Studies continue to evidence the positive trend which suggests people, regardless of their precipitating reason for admission to the hospital, who are supported in their discharge from long-term units, eventually transitioned to a lower level of care without incident and provided access to community resources and mental health treatment are much more likely to succeed in the community than patients either clumsily discharged or without adequate planning. Thus, this three-phase plan lays out a comprehensive third phase. In keeping with the assumption, ACT teams continue to furthermore and more empirical evidence of treating the most chronic and at most imminent risk of self-harm or harm to others. WCTs will ultimately prepare their existing census for discharge to ACT teams, the highest level of outpatient care, and the most effective evidence-based modality across the US for treating this population. Therefore, since ACT teams are already existent everywhere a potential patient is awaiting discharge from a TCU in a corresponding state hospital, these ACT teams will absorb the majority of patients discharged from the WCT. The transition of patients to their assigned WCTs will be synchronized, time and documented similarly to ACT treatment planning. Without recreating the wheel for documentation in the field, WCTs will follow the freewheeling, liberal documenting style and manner of capturing the patients’ clinical picture in the most representative and appropriate outpatient service. Since all outpatient mental health services are ultimately tied to coding and congruent billing, WCTs will follow the coding of ACT services. Therefore, the creation of new medical billing questions does not interfere with the speed and necessity of discharge. Thus, ACT teams will be able to replicate the practices and treatment of WCTs, and the continuum of care will be intact from the moment the patient is discharged from the state hospital and fully transitioned back to the community, without anyone falling through the cracks due to insurance, poor planning, or inadequate services after discharge from the hospital.

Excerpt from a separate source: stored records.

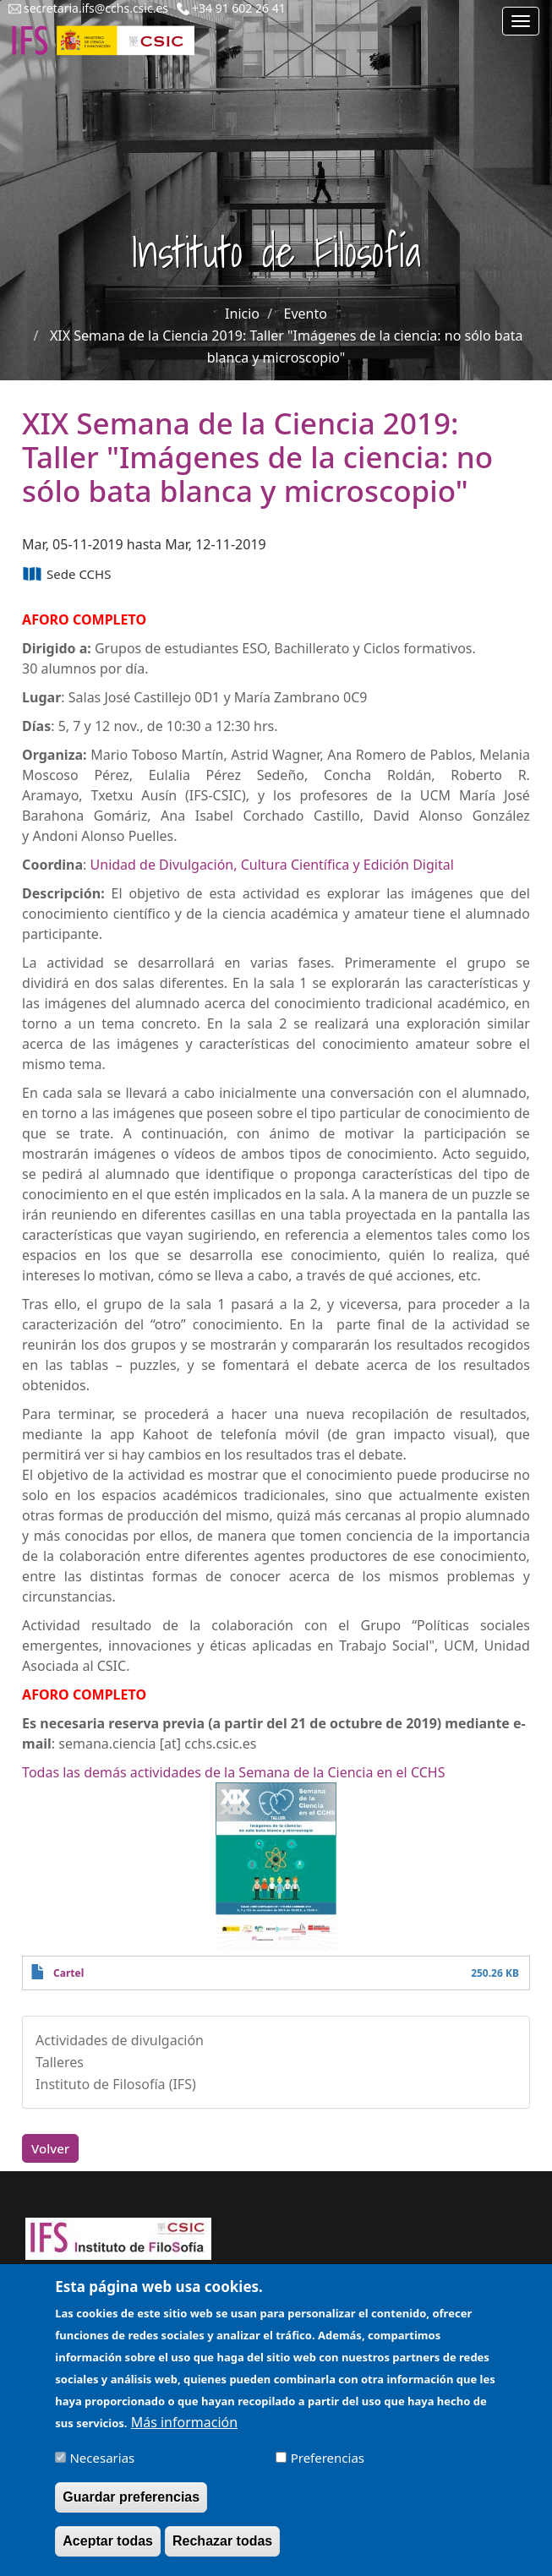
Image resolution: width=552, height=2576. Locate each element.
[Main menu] (520, 21)
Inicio (242, 313)
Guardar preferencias (131, 2509)
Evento (305, 313)
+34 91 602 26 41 (239, 8)
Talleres (60, 2062)
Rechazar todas (222, 2553)
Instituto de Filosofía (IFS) (116, 2084)
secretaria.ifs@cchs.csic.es (96, 8)
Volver (50, 2148)
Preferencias (327, 2469)
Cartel (68, 1973)
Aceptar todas (108, 2553)
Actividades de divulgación (120, 2040)
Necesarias (101, 2469)
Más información (184, 2434)
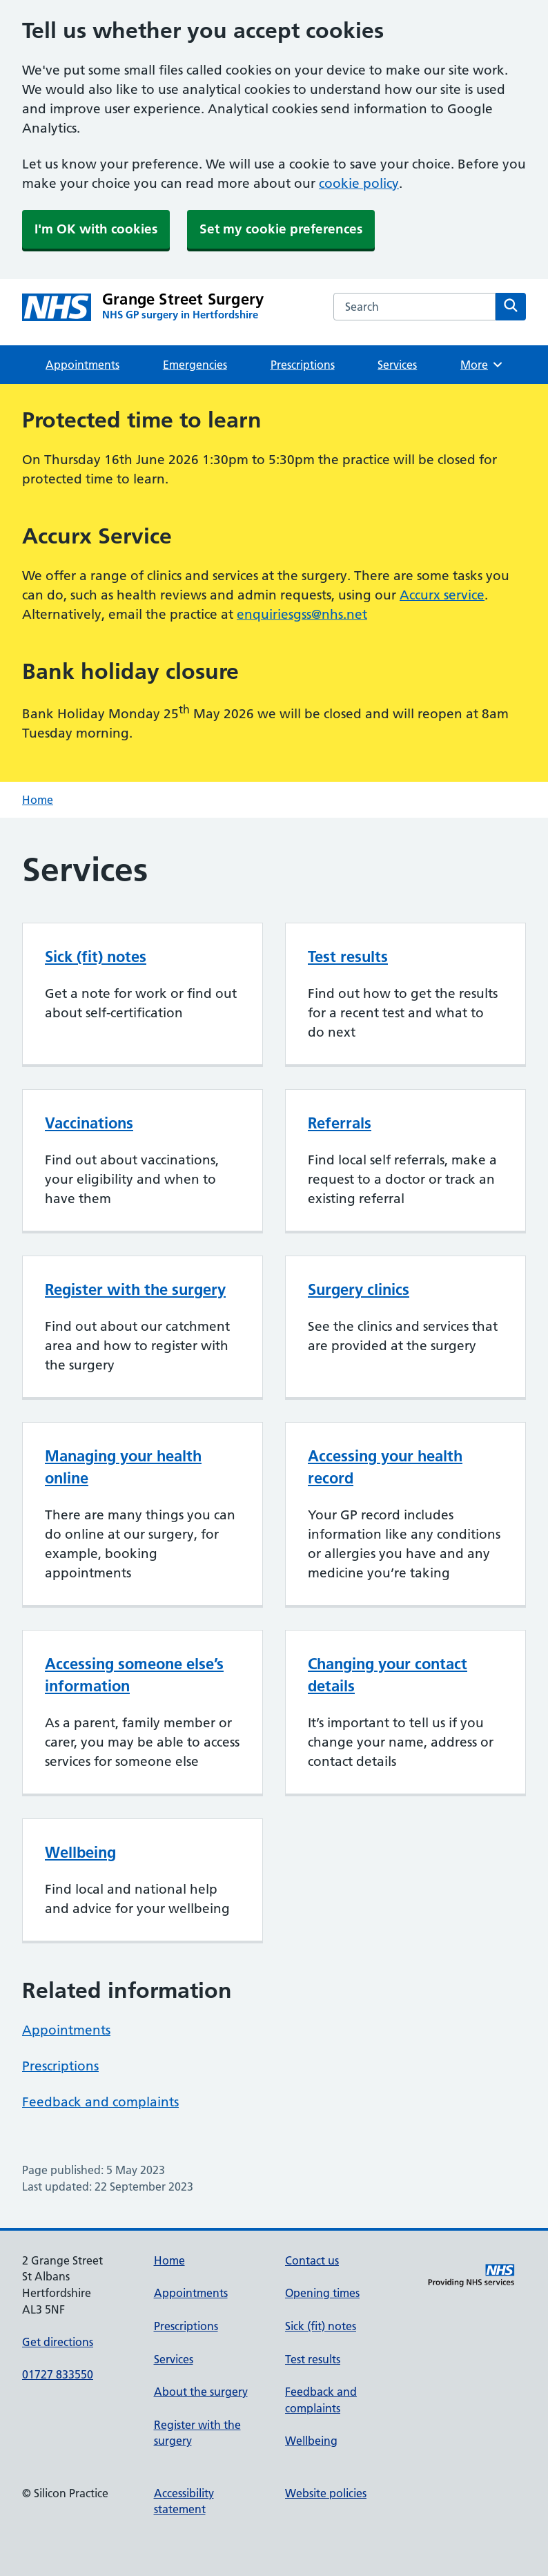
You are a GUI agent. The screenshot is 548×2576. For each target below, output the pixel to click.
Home (37, 800)
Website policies (325, 2493)
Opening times (322, 2293)
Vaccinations (89, 1123)
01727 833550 (57, 2374)
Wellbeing (80, 1852)
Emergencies (195, 365)
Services (397, 365)
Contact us (312, 2260)
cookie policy (359, 183)
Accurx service (442, 595)
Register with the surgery (135, 1289)
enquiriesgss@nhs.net (302, 614)
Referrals (339, 1123)
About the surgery (201, 2392)
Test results (348, 956)
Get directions (57, 2342)
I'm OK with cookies (96, 229)
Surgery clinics (358, 1289)
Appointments (82, 365)
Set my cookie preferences (280, 229)
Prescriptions (303, 365)
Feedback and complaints (100, 2102)
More (482, 364)
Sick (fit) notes (95, 956)
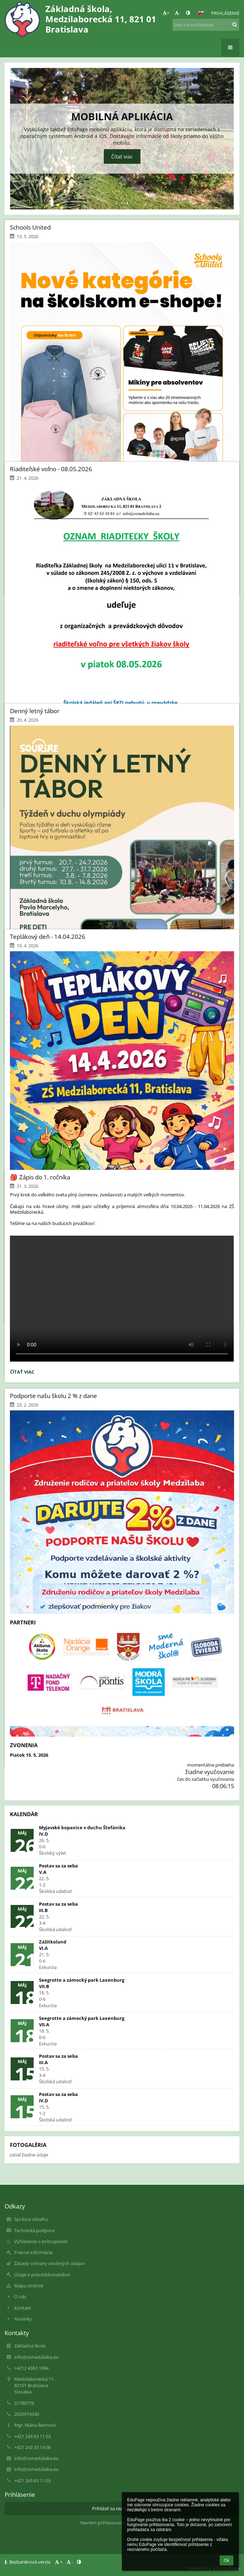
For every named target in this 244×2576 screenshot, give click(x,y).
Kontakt (22, 2308)
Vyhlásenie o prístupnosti (41, 2241)
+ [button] (166, 13)
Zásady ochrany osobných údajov (49, 2263)
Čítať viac (22, 1372)
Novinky (23, 2319)
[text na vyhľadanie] (205, 24)
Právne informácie (33, 2252)
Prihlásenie (225, 13)
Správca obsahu (31, 2219)
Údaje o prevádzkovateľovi (42, 2274)
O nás (20, 2296)
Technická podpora (34, 2230)
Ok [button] (226, 2560)
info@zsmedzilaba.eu (36, 2357)
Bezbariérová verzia (28, 2562)
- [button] (177, 13)
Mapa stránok (29, 2285)
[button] (200, 13)
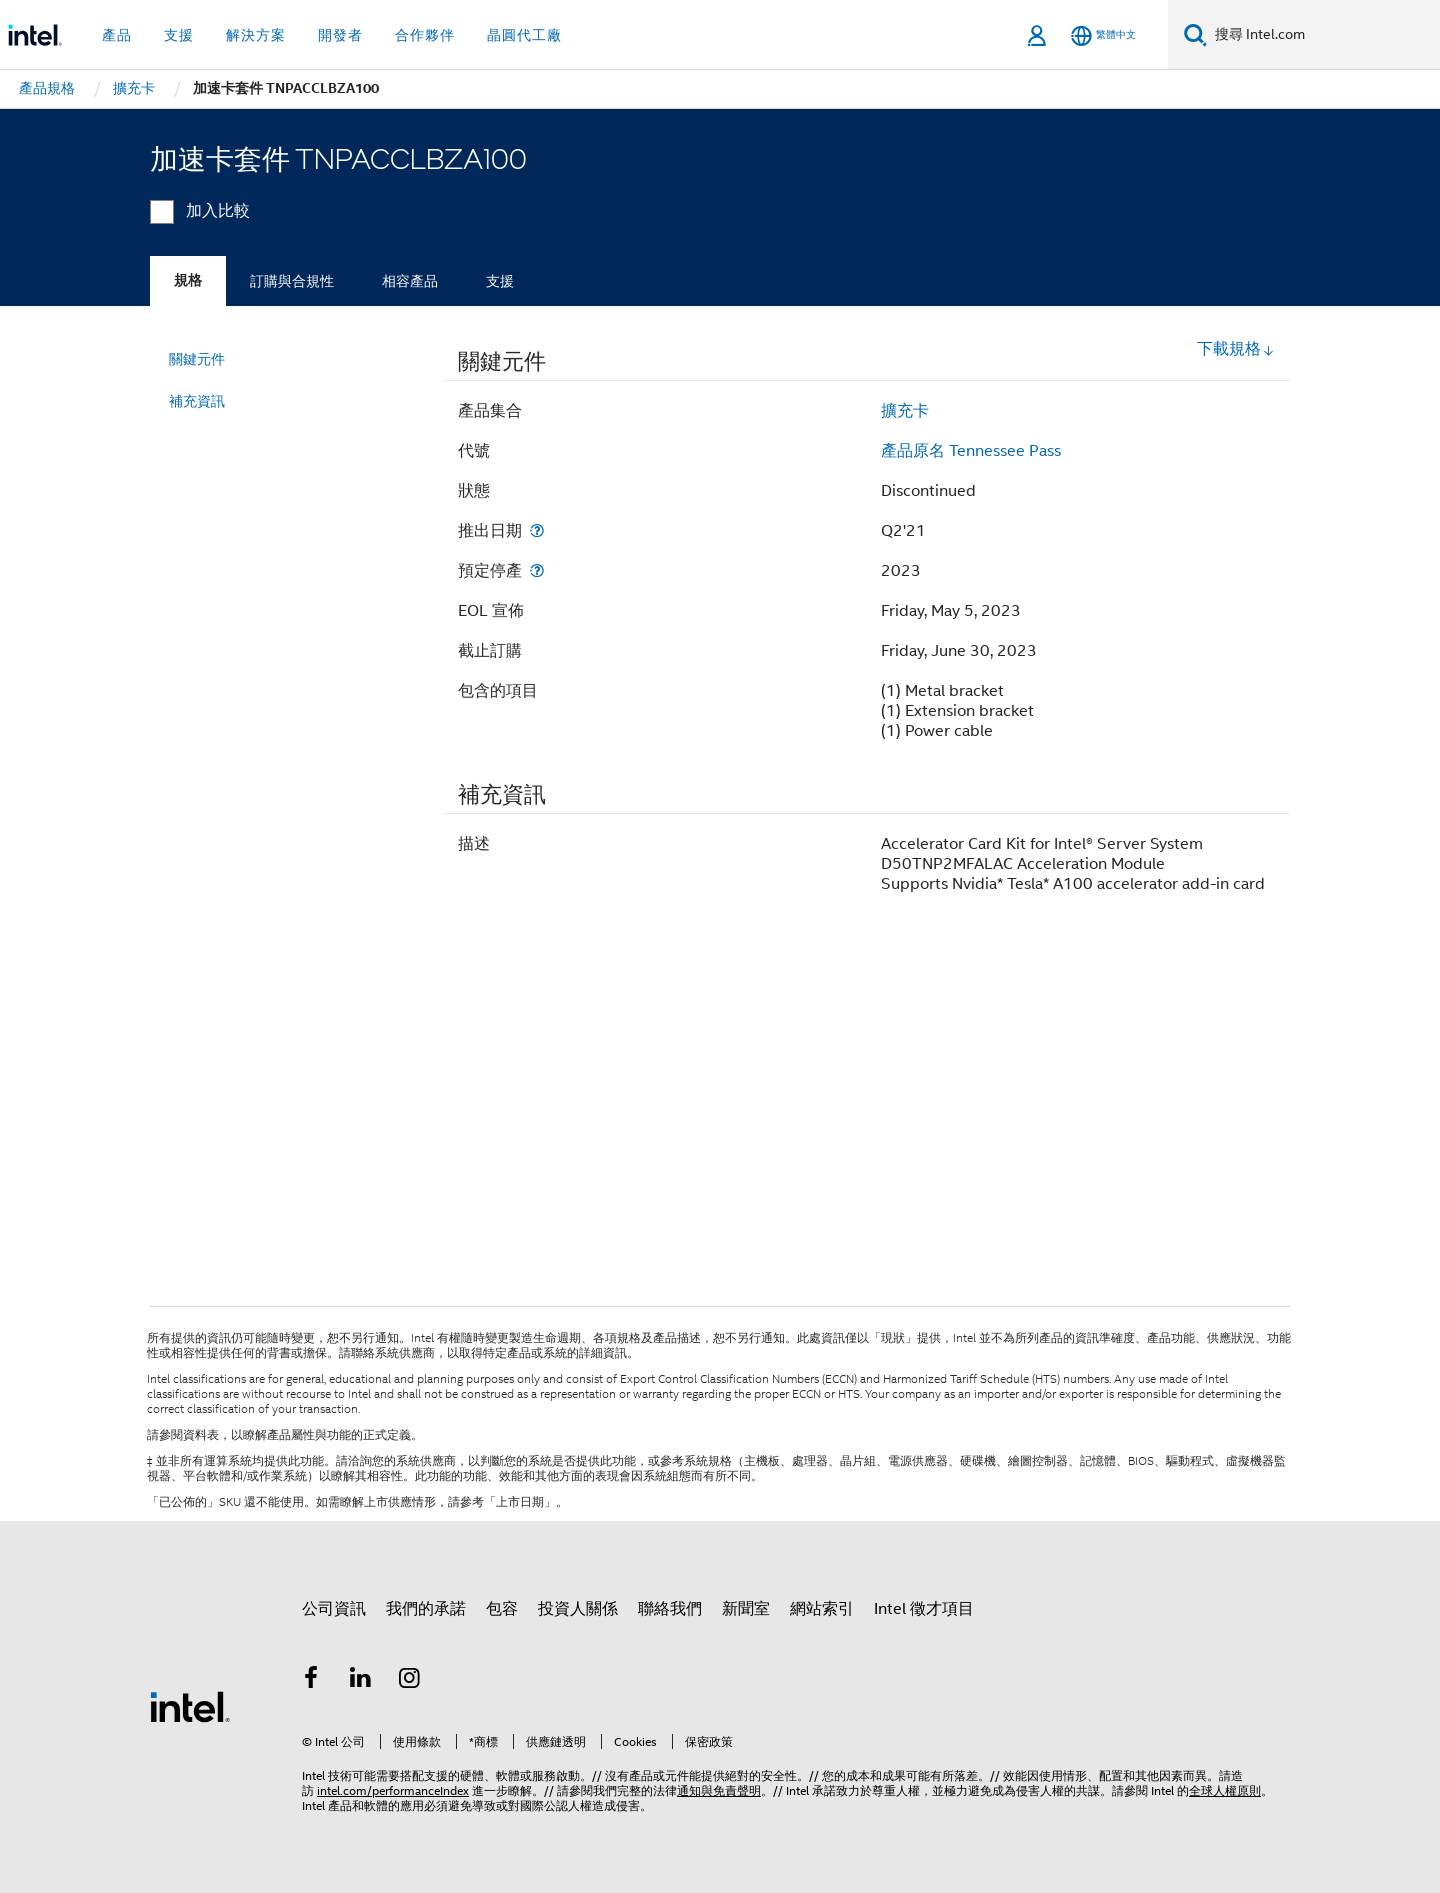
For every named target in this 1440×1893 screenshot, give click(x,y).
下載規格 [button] (1236, 349)
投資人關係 (578, 1609)
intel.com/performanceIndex (393, 1790)
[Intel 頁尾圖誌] (190, 1706)
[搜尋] (1195, 34)
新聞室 (746, 1609)
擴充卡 (905, 411)
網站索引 (822, 1609)
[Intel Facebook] (311, 1681)
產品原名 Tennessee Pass (971, 451)
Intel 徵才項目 (924, 1609)
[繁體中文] (1103, 35)
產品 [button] (117, 35)
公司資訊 (334, 1609)
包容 (502, 1609)
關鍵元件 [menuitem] (197, 359)
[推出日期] (537, 530)
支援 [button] (179, 35)
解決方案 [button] (256, 35)
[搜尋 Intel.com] (1323, 35)
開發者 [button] (340, 35)
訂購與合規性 (292, 281)
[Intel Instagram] (410, 1681)
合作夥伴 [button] (425, 35)
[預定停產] (537, 570)
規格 (188, 280)
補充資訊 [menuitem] (197, 401)
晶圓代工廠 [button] (524, 35)
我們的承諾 (426, 1609)
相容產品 (410, 281)
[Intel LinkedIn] (361, 1681)
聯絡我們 (670, 1609)
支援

The end of neo-institutionalization


Mental health is a community of public health needs and after implementing the proposed plan, the fallacies and misnomers of the old system will never again point towards institutionalizing people and sending the ‘problem’ patients to the long-term care units far from the community and its resources. Access to services must be provided and new pathways must be engendered so that consumers can gain access to the many lines of care already provided by the systems of care in New York State and by all regulatory bodies with a vested interest in mental health treatment. Neo-institutionalisation is complex and insidious, and it must end. Therefore, the focus of the ward closure operations manual is threefold. The first phase of operations targets the state psychiatric centers based on a global assessment of outlying communities and on the express needs of the consumers being discharged. The second phase targets the overhaul of treatment silos and installations already in place in the community that needs more integrated access for consumers. Without question, the resources already exist in the community, and this document proposes how to reconfigure existing structures that provide mental health treatment to serve patients. The success of Phase II depends on the elimination of freestanding treatment silos. This means that all treatment programs that discriminate and choose to openly serve only subgroups or ‘high-functioning patients will be given a mandate by the Office of Mental Health to broaden their scope of services, or they will be subject to a loss of licensing and funding. An example of a programme that only serves a small niche of ‘qualified’ patients includes outpatient settings that refuse to accept state-sponsored insurance for patients who are disabled and reliant on Medicaid and other service dollars. Conversely, treatment centers that offer services to all patients or that are cited for restructuring and successfully reconfiguring their clinics, group practices, and day treatment centers will be awarded funding to commit to on-site projects and community outreach projects to further extend services to the community.